**About this task**:
Pictures don't belong in the copy; print all the records exactly.

★ ★ ★ ★ ★ ★ ★

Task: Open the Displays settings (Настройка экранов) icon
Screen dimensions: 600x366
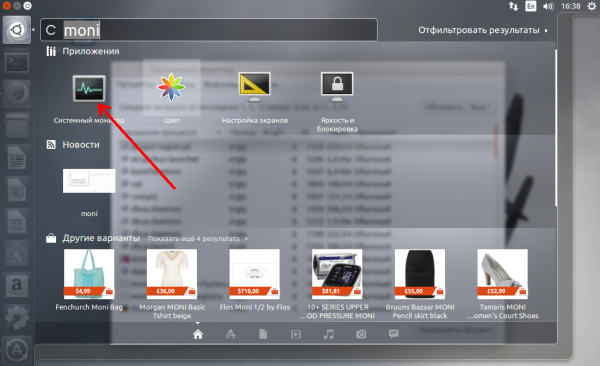Action: [254, 87]
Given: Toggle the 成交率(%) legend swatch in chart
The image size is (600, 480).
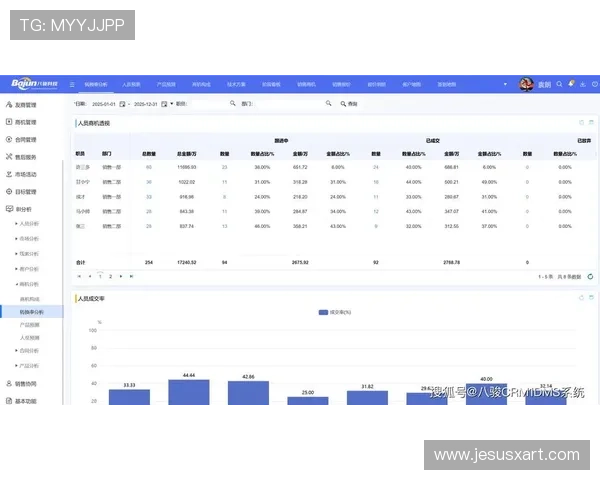Looking at the screenshot, I should coord(322,312).
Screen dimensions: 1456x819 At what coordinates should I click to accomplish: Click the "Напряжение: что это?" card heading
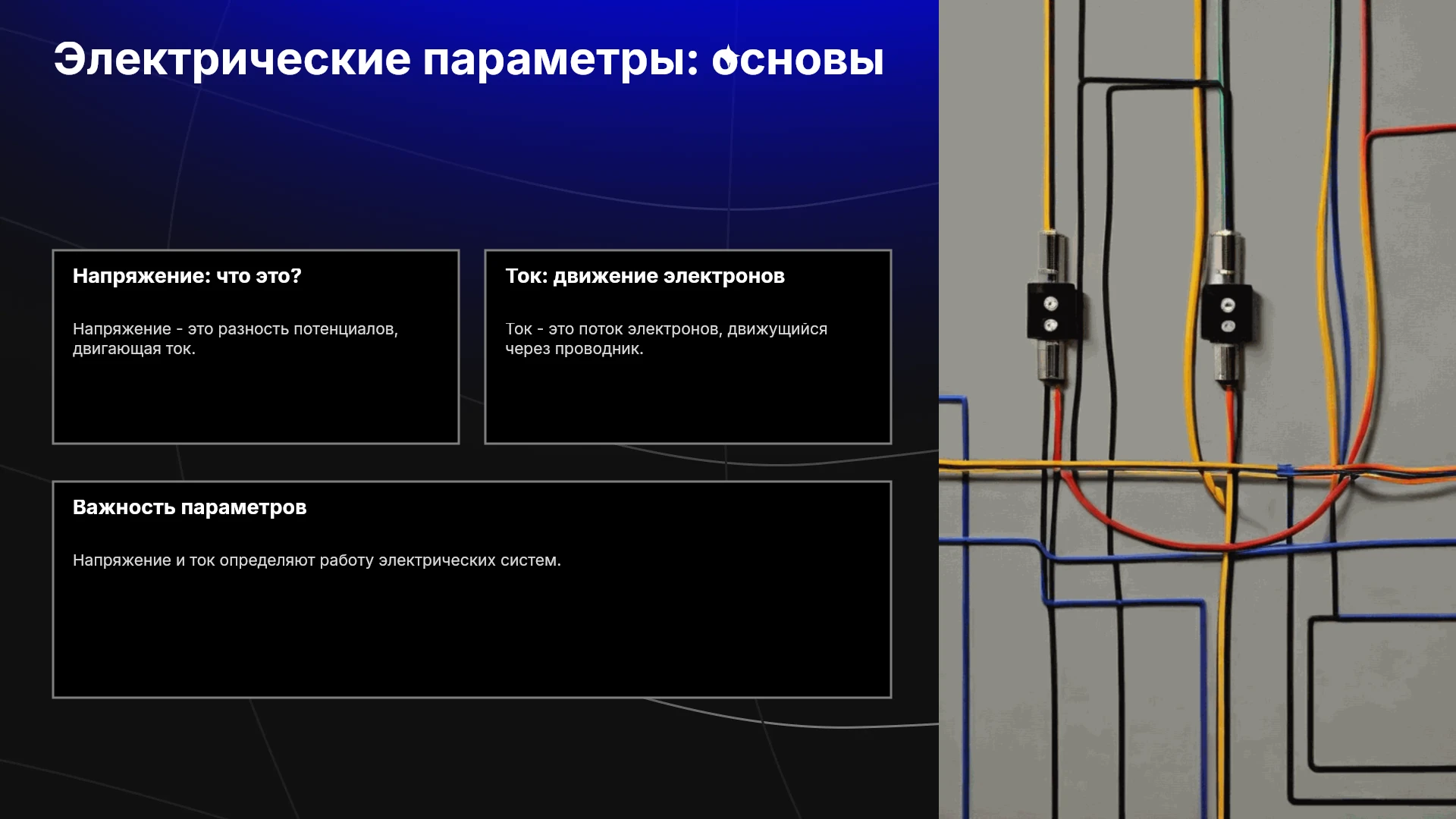point(187,276)
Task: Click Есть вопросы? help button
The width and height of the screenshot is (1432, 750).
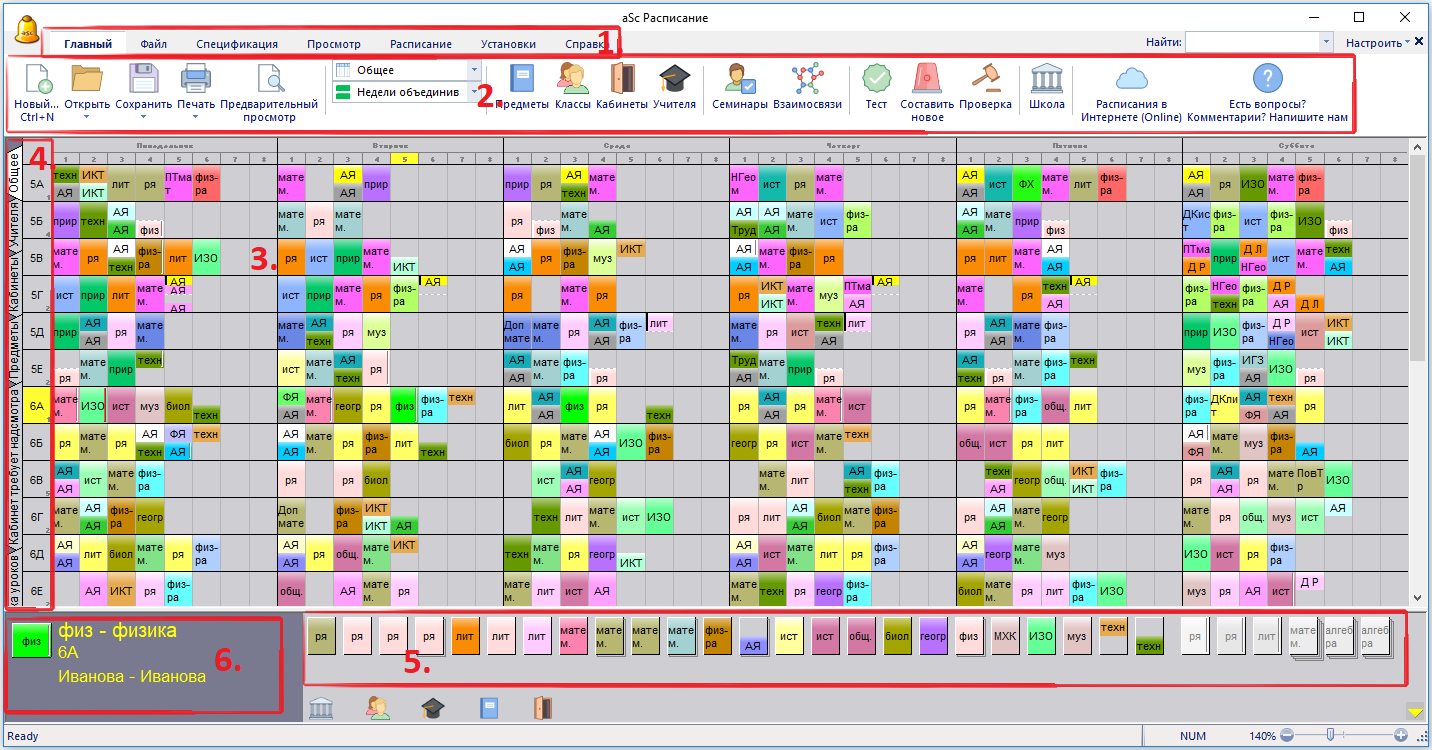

★ ★ ★ ★ ★ ★ ★

**Your solution**:
Task: Open the Displays settings (Настройка экранов) icon
Screen dimensions: 600x366
Action: [254, 87]
Given: Toggle the 成交率(%) legend swatch in chart
The image size is (600, 480).
Looking at the screenshot, I should coord(322,312).
Screen dimensions: 1456x819 At what coordinates should I click to accomplish: Click the "Напряжение: что это?" card heading
point(187,276)
Task: Click Есть вопросы? help button
The width and height of the screenshot is (1432, 750).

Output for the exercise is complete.